Quayle, who now runs a DC based consulting Firm, HHQ Ventures, joins a growing list of high profile Republicans who are either waiting to endorse Trump or who flat out refuse.  

Former Florida Governor Jeb Bush has said he will not vote for the Republican nominee in November’s presidential election.  “Donald Trump has not demonstrated that temperament or strength of character,” Bush said.  “And, he is not a consistent conservative. These are all reasons why I cannot support his candidacy.”

Mr. Bush’s father and brother — both former Presidents — also have gone public to say they are withholding support.

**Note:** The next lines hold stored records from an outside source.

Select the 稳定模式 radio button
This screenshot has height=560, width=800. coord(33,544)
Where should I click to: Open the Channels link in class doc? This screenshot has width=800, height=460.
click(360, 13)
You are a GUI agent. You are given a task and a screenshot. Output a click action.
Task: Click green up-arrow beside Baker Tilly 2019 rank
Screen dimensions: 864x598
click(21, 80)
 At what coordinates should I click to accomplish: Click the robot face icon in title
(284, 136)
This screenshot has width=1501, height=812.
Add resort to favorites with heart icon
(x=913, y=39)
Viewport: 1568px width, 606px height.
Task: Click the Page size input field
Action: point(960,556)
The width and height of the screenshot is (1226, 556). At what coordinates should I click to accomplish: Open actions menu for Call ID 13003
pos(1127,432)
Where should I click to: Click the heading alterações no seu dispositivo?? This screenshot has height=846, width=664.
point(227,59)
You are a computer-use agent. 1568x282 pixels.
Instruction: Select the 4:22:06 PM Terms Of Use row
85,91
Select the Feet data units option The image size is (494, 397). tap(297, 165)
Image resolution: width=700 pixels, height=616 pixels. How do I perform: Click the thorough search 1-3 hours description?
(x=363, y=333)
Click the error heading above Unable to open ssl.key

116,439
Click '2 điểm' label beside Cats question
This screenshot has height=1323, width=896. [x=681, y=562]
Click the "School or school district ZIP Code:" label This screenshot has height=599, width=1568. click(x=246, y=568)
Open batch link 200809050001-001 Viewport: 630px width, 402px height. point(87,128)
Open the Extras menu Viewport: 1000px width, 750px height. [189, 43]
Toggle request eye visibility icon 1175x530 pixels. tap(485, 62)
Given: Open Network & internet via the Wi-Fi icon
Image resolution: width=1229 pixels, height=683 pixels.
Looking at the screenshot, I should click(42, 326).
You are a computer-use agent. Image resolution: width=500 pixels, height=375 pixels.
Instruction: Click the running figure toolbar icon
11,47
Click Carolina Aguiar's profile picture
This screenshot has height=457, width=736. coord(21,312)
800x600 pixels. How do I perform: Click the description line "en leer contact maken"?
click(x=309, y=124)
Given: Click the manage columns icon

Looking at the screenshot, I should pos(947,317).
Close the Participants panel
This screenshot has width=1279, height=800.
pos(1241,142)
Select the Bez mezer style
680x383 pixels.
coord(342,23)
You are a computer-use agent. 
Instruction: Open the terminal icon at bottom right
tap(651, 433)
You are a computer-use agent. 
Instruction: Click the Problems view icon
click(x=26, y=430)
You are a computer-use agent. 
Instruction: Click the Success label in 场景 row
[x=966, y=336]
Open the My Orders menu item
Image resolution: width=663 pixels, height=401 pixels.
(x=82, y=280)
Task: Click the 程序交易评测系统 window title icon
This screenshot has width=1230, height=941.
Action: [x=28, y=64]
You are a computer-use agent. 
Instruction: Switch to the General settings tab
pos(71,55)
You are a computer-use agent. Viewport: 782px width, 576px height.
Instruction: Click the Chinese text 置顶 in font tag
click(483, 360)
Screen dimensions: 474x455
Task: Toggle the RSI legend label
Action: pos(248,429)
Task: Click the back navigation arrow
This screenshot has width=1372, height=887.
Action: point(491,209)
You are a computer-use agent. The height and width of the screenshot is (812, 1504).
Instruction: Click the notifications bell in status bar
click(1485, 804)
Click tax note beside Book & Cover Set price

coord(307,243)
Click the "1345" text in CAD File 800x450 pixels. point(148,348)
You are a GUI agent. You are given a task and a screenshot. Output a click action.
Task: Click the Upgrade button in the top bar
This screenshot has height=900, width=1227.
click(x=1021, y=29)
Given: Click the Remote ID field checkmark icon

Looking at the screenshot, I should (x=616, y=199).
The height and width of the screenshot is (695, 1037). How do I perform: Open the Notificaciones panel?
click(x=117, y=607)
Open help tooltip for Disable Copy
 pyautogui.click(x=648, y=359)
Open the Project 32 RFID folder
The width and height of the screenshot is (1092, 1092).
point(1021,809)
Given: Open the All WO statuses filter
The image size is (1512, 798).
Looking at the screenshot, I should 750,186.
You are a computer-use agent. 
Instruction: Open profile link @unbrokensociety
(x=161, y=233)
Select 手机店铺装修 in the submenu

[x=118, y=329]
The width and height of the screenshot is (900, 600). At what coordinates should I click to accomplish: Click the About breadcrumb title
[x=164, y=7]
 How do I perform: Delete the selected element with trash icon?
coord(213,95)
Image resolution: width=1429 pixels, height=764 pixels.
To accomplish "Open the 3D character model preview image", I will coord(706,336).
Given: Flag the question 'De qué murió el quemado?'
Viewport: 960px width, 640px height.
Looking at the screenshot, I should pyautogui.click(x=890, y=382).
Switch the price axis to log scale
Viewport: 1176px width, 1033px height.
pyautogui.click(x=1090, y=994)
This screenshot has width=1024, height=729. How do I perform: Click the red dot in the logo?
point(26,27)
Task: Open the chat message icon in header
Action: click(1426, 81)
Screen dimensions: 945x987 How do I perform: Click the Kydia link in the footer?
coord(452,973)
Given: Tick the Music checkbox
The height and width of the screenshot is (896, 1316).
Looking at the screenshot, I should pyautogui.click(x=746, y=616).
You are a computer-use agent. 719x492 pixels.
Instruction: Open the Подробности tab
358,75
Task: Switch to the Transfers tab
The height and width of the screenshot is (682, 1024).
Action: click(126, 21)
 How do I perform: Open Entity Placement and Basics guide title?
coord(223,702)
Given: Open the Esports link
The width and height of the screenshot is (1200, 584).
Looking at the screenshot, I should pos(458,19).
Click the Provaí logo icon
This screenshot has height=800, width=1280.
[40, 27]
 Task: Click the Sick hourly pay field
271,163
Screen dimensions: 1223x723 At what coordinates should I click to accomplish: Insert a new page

And on Thursday, House Speaker Paul Ryan, in a stunning interview with CNN said, “he was not ready” to support Trump, but will meet with him next week.  

“I know Paul well, he is a tremendous individual,” Quayle says. “And I think he is really scared of where Trump is trying to take the party.  He doesn’t like the anger, bashing and vitriol.”

There is even some talk of conservatives pushing a third party candidate.  An idea Quayle says he can’t get behind.

“Donald Trump is going to rise or fall on his own, my fear is if you put in a third party you are going to exacerbate the problem.”

What are Republicans like Ben Quayle waiting for when it comes to whether or not they endorse their party’s nominee?  

Quayle says, for his part, he is waiting to see if Mr. Trump is willing to show that he has intellectual curiosity and a willingness to learn the issues.  He acknowledges that no President goes into office with all the answers, likening the situation to “drinking from a fire hose”, but says, to date, he doesn’t believe that Trump has shown any willingness to learn.  

Still, Quayle says he would never vote for Hillary Clinton — as some fellow Republicans have said they were willing to do. And, according to Quayle, she has a lot to overcome with a formidable candidate in Bernie Sanders, who he believes would fare better against Trump.

No matter what happens between the two Democrats in the coming weeks and months, the Republicans find themselves in a tailspin with no end in sight.   

Quayle says, “The traditional parts of the Republican party and how they come together are essentially blown up.”